* Problem requirements
Each of the entries below is to be written out exactly, and the images skipped.

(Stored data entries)
- Opening Delimiter -

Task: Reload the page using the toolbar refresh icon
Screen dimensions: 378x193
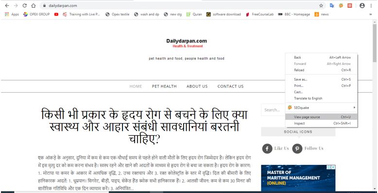Action: (x=24, y=5)
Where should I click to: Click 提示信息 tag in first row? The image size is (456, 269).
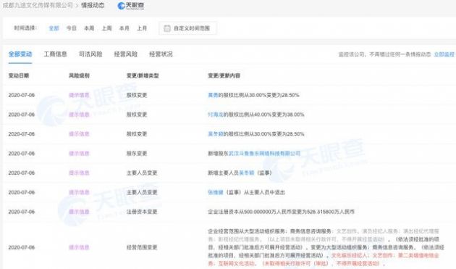(79, 95)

- Closing Delimiter -

* Response area
Task: Reload the page using the toolbar refresh icon
Screen dimensions: 378x193
Action: (x=24, y=5)
Where should I click to: Click 提示信息 tag in first row? The image size is (456, 269).
(79, 95)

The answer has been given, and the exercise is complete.